So. The Farmer's Market yesterday morning was kind of a bust. It was rainy, gray and cold, and there were much fewer vendors than I expected. I did snag a pound of portobello mushrooms from the local Mushroom Guy, but that was about it. Oh well. We'll try the Farmer's Market on the South Side next week. That's one perk about living in Pittsburgh -- there are several every week in different locations.
In the afternoon, J participated in a poetry reading at the library. He is one of the contributors in Natural Language, which is a collection of work from featured readers of the Sunday Poetry Reading Series. I took one far away and pretty awful picture of him reading. He did a great job!
The Mexican grocery store also has the flour necessary for making tortillas.
All you do is mix the flour with water and salt, as per the instructions on the back of the package. You then divide the dough into the number of tortillas you want, put the ball of dough between wax paper or plastic wrap, and use the tortilla press to smush it into a pleasing tortilla shape. Just heat it on a hot frying pan for less than a minute, and you're done!
And can I just say that fresh corn tortillas are really one of the best things in the world? They are. Believe me. I could eat them all day long.
Here is a picture of the tortillas and the orange white rice I made. I would have never thought of cooking rice with orange juice and orange zest, but it is a great combination. It tasted wonderful even though it burned a little on the bottom of the pan.

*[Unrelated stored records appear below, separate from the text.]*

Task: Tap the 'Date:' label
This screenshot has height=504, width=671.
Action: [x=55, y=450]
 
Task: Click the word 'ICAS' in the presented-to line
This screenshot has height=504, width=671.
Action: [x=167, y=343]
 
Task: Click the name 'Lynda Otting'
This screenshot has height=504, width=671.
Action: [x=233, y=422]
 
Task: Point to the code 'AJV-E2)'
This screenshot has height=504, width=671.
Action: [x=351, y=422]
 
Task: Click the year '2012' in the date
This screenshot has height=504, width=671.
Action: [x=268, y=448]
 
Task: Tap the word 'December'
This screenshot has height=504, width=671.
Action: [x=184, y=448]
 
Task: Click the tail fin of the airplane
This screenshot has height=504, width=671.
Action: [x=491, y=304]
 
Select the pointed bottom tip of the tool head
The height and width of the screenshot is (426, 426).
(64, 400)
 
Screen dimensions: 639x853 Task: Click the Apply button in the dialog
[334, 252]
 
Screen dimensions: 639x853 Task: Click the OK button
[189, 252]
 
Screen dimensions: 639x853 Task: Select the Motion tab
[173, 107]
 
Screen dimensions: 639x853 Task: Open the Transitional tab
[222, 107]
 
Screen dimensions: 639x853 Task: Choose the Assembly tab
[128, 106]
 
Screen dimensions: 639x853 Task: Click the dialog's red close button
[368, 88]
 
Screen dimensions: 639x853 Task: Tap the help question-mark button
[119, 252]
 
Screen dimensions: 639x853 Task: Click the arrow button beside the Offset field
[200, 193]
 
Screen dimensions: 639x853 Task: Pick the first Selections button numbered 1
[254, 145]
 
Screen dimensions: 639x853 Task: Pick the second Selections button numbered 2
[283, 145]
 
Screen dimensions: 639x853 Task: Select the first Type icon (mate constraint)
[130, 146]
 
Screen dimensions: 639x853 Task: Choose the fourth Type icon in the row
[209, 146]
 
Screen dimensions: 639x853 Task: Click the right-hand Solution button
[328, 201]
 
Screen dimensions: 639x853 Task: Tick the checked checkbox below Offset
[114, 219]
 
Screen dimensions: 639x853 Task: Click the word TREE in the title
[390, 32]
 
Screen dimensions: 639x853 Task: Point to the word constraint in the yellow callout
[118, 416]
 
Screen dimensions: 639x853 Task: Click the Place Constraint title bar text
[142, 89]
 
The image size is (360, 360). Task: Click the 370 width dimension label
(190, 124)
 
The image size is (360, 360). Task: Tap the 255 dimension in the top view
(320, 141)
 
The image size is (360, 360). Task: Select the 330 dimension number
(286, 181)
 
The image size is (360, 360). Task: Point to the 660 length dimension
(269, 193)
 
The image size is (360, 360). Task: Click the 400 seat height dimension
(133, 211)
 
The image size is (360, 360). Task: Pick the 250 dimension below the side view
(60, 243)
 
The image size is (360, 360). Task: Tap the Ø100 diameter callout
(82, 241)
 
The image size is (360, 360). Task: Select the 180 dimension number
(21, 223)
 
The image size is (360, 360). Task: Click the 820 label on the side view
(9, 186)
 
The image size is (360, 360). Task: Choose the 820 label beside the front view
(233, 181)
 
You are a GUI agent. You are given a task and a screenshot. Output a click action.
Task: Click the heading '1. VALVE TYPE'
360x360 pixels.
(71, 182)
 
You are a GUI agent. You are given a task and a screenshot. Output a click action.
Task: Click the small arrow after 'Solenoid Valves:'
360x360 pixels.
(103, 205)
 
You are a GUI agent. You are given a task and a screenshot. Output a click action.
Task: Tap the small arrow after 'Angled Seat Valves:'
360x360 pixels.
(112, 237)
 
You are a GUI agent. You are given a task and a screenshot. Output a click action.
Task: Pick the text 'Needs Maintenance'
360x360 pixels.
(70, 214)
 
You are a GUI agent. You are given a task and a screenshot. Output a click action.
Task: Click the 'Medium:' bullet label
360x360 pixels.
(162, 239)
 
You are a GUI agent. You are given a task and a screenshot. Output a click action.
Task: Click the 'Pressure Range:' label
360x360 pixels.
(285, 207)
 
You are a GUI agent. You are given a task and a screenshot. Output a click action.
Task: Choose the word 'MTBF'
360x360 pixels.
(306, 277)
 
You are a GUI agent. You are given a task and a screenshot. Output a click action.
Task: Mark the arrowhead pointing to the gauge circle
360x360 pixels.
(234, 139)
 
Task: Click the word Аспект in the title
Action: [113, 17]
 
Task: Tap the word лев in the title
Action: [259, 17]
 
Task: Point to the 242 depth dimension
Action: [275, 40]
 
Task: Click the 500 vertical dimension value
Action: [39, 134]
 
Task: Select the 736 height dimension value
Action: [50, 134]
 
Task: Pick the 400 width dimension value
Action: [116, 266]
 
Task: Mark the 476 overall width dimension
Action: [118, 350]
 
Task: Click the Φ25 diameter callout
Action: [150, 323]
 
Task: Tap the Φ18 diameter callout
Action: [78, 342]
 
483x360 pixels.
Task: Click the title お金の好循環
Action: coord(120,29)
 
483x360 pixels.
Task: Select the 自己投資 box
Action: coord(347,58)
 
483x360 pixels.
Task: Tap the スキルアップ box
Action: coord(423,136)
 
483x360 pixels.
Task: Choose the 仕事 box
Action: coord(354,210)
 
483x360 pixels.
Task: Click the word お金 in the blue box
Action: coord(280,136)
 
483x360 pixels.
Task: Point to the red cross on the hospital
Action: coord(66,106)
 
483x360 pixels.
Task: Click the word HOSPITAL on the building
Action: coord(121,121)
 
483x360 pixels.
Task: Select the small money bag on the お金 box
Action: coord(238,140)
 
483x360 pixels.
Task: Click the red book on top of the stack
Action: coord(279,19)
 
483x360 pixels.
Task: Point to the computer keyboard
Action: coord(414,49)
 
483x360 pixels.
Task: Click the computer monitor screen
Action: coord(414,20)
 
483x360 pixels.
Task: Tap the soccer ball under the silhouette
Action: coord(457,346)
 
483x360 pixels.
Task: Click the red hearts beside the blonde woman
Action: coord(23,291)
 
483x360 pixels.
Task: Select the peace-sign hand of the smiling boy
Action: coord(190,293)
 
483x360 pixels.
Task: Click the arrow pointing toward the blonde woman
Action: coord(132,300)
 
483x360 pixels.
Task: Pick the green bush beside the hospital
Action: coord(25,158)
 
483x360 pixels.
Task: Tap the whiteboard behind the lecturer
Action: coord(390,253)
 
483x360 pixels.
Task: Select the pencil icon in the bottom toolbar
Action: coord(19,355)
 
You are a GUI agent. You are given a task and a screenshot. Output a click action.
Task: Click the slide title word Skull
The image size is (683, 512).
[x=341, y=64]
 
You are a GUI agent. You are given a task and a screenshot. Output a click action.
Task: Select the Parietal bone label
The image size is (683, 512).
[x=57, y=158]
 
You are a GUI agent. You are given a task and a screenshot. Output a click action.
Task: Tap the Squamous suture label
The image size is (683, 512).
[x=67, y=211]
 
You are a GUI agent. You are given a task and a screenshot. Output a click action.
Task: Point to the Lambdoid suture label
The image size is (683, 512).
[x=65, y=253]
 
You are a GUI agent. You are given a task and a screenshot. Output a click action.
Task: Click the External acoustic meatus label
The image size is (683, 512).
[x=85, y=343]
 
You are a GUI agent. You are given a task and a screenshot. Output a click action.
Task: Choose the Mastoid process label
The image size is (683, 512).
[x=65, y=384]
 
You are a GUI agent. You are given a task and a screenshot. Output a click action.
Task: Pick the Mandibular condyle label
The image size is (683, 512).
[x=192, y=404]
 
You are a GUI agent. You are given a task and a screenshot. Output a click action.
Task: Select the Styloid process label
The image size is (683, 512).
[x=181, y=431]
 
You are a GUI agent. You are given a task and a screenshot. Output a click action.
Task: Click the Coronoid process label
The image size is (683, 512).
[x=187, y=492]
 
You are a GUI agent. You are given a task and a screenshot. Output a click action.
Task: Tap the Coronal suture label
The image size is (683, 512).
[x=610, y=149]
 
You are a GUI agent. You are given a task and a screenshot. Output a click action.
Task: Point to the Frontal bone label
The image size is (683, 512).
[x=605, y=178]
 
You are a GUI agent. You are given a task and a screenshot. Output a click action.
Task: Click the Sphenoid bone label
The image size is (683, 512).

The portobello feijoada took approximately three hours to make, not including the eight hours of soaking time the dried black beans required. It wasn't that labor-intensive, though, as most of the cooking time was for simmering the beans. And it was well worth it. I'm really frustrated because I can't make the camera take a good picture of this dish! It isn't that colorful looking, but it has a taste that is both intense and pleasing. I will definitely make this again.
EnerG egg replacer takes the place of eggs in baked good recipes. I've also heard of people using flaxseeds to replace eggs, but I'm not sure if that works for muffins or not. I also replace the milk called for in this recipe with rice milk, and that's it. Easy, right?
Well, normally it's easy. I had to make two batches of muffins today because I forgot to add sugar to the first batch! There's not a great deal of sugar in this recipe, but it turns out that it's a pretty crucial ingredient. The muffins turned out to be really interesting pear-biscuit creations. Interesting in a way I don't care for at all, but J claims he really likes them.
Batch number two turned out the way they should be: fruity, gingery, cinnamony goodness. I always eat one or two and then freeze the rest for the next couple of weeks. Freezing the muffins is an effective way to prevent overeating!
A close-up picture! Look at the chunks o pear!